Photo: Getty Images North America

The NTSB is conducting its investigation into what caused a door plug to suddenly blow off an airplane in mid-flight on Friday. Alaska Airlines Flight 1282 from Portland, Oregon to Ontario, California was at a height of 16,000 feet when the door plug popped, blowing a hole in the plane’s fuselage and de-pressurizing the cabin. Luckily, the crew was able to return to Portland without any loss of life.

ABC World News aviation analyst John Nance- who used to be a pilot for Alaska Airlines- appeared on 710 WOR’s Len Berman and Michael Riedel in the Morning program to discuss the investigation into the incident, starting with a sobering thought about the condition of the 737 MAX 9 plane itself.

“Well, I don’t think it was in the design,” Nance told Berman and Riedel. “This sounds to me like, most likely, it was either material failure of the door itself or the door wasn’t put on properly, and the thing is that’s scary as heck, guys, is if that door was hanging by a thread for the last three months, there are a lot of people that have been sitting in 26 A and B, and they would not have been with us.”

The door plug in question is a cover for a door opening that, Nance says, would not have been needed on this plane, considering how the plane in question was used. “They engineer those exits in, but they don’t put any of the pertinences in. If it’s an airline like Alaska, it does not need the high-density seating, it’s not cramming people together. And so, in Alaska’s case, what they do is, they order it with the plug in place. The plug fits to where you can see it from outside… but from the inside, they just cover it over as necessary with the side panels, and you can’t see it.
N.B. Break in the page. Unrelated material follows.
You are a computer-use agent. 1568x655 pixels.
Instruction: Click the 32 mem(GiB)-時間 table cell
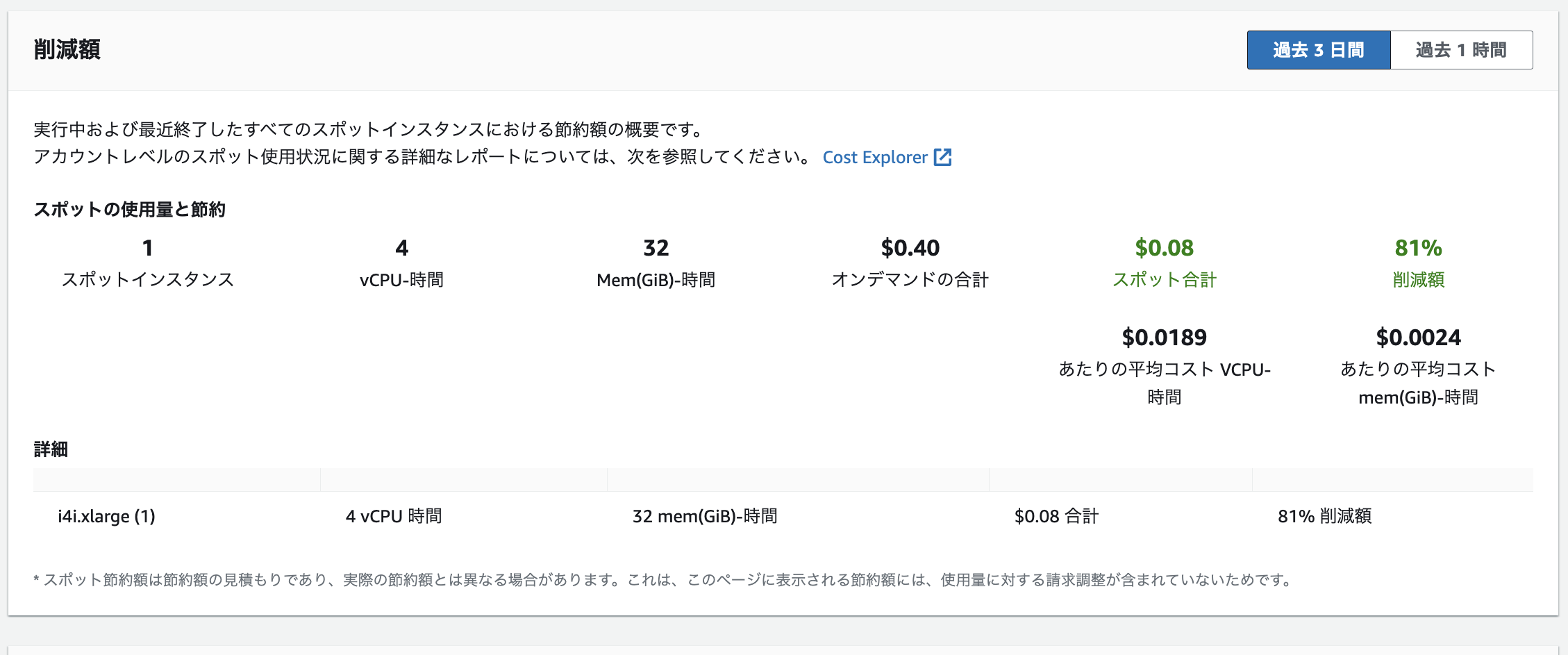(704, 516)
You have no idea it’s there.”

As to one key question, Nance says it’s too early to say if the incident causes a nosedive of MAX 9 manufacturer Boeing’s future. “We won’t know until we know exactly what happened here. If it’s sloppiness or some failure on the production line, it’s gonna be a reputational hit, and to what extent monetarily, I doubt terribly seriously because, thank God, we didn’t lose anybody.”